- **Description of the task**:
Transcribe the data lines starting at the line containing "Image resolution: width=1080" and ending at the line containing "Select the brown-haired", both included. Copy only those lines, unchanged.

Item-finding data:

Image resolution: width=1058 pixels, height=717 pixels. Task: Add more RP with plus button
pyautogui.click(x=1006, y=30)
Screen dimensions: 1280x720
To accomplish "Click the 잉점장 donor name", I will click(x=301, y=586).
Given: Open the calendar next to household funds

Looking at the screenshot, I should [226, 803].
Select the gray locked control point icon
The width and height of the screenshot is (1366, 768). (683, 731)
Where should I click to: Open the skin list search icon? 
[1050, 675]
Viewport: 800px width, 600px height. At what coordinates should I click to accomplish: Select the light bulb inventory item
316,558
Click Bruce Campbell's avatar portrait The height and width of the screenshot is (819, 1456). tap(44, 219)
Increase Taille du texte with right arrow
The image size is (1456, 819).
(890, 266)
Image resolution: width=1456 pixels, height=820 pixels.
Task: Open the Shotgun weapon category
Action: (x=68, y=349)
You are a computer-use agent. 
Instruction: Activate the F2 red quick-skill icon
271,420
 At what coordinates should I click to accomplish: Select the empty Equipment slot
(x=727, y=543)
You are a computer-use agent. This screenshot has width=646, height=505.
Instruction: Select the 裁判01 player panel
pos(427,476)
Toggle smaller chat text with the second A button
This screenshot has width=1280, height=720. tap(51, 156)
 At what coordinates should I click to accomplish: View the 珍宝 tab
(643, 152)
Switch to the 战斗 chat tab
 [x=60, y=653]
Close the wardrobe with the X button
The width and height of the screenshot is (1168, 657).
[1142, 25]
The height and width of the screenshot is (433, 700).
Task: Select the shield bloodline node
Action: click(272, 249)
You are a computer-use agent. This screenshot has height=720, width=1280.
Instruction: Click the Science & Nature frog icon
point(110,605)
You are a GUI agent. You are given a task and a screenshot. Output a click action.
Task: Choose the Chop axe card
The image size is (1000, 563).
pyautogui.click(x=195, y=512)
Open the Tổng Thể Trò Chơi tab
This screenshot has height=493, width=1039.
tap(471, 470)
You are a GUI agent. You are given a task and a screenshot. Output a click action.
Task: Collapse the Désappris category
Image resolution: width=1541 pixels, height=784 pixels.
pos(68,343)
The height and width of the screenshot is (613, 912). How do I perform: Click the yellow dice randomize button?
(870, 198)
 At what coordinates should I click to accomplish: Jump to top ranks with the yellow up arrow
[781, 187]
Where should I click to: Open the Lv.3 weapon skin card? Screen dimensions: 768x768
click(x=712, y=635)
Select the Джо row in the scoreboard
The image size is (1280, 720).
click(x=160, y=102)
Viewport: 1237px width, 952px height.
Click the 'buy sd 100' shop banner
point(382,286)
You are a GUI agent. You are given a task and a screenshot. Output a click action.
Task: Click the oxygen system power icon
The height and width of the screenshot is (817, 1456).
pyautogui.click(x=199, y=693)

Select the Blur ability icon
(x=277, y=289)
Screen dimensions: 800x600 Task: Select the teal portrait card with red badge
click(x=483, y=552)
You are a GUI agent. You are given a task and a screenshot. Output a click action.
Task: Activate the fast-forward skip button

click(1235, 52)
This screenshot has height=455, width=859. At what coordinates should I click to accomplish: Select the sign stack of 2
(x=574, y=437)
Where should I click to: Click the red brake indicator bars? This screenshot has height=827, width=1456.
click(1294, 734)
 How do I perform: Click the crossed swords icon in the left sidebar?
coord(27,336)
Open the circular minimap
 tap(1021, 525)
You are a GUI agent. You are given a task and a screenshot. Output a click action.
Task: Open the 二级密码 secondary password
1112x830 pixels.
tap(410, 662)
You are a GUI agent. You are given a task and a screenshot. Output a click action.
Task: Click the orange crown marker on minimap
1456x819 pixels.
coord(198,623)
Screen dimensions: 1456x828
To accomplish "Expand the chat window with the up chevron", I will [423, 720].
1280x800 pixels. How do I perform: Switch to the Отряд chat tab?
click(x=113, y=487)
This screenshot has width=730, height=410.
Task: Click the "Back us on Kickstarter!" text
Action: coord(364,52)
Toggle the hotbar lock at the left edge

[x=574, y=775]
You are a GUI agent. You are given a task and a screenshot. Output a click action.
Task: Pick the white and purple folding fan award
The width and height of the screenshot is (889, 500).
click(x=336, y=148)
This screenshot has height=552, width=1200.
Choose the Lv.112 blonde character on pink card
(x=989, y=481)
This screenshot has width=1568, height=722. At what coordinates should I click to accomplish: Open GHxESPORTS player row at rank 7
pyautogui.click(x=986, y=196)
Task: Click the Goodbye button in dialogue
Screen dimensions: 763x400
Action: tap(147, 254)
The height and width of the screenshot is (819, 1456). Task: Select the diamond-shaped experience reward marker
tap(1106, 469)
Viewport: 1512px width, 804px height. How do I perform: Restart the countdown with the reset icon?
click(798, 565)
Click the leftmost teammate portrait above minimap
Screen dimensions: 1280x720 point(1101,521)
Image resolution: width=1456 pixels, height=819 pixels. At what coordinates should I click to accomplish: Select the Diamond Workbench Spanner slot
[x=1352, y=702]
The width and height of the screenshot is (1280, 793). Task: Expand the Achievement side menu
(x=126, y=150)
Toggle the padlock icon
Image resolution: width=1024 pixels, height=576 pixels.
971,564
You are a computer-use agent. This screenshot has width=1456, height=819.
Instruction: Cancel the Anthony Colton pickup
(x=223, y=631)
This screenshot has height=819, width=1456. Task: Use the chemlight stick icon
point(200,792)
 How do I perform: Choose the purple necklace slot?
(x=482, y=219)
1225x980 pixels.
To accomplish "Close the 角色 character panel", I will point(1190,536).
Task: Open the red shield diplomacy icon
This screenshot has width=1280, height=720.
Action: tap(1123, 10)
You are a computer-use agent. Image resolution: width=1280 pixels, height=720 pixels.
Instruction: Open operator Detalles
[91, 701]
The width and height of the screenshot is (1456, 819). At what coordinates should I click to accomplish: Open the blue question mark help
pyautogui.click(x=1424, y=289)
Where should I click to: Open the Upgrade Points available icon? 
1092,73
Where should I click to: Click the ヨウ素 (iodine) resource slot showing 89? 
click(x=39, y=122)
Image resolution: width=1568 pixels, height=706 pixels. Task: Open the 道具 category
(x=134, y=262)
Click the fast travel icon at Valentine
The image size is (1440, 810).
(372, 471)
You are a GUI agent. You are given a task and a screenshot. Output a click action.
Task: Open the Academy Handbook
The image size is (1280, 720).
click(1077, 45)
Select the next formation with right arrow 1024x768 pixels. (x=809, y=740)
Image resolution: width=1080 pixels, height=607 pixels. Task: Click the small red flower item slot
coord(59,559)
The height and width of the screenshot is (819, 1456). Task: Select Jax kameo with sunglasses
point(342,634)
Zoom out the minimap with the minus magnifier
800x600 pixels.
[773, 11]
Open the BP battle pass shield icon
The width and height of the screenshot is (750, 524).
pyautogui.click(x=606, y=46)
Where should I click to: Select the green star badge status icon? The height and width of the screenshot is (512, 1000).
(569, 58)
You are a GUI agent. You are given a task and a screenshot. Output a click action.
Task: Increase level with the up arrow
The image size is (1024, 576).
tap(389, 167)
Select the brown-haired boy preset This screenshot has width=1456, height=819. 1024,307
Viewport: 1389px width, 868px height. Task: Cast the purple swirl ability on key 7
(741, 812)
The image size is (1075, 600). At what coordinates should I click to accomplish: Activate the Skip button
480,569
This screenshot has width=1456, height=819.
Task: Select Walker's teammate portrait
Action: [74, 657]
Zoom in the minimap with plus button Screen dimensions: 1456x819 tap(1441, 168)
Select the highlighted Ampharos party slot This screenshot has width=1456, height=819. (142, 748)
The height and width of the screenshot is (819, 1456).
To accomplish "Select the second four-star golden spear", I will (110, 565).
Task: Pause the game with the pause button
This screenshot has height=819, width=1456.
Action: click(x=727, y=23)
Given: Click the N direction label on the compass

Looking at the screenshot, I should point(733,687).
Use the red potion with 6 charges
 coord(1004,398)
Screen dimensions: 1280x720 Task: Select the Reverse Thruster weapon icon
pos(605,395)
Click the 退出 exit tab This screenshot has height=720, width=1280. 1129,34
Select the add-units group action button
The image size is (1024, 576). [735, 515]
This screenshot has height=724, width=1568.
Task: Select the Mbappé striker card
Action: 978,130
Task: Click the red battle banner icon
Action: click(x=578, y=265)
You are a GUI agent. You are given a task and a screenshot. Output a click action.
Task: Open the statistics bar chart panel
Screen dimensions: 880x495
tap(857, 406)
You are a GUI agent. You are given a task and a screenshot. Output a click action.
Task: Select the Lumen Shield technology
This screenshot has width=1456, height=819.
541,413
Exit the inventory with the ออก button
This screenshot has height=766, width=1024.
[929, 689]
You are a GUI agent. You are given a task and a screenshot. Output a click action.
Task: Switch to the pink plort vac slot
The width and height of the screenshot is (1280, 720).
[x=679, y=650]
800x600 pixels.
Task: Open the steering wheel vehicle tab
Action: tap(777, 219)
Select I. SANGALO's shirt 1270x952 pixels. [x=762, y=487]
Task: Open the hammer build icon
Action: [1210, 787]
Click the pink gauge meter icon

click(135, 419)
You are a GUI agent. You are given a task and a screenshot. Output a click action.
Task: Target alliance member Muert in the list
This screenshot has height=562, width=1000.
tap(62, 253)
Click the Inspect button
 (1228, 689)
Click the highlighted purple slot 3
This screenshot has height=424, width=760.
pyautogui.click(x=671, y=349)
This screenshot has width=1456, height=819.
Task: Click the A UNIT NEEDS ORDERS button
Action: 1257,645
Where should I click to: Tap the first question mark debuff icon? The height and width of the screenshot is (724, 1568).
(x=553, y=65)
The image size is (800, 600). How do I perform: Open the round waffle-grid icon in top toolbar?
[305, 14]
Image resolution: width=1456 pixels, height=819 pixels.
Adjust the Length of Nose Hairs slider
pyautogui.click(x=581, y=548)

- **Finished answer**:
Image resolution: width=1080 pixels, height=607 pixels. Task: Click the small red flower item slot
coord(59,559)
The height and width of the screenshot is (819, 1456). Task: Select Jax kameo with sunglasses
point(342,634)
Zoom out the minimap with the minus magnifier
800x600 pixels.
[773, 11]
Open the BP battle pass shield icon
The width and height of the screenshot is (750, 524).
pyautogui.click(x=606, y=46)
Where should I click to: Select the green star badge status icon? The height and width of the screenshot is (512, 1000).
(569, 58)
You are a GUI agent. You are given a task and a screenshot. Output a click action.
Task: Increase level with the up arrow
The image size is (1024, 576).
tap(389, 167)
Select the brown-haired boy preset This screenshot has width=1456, height=819. 1024,307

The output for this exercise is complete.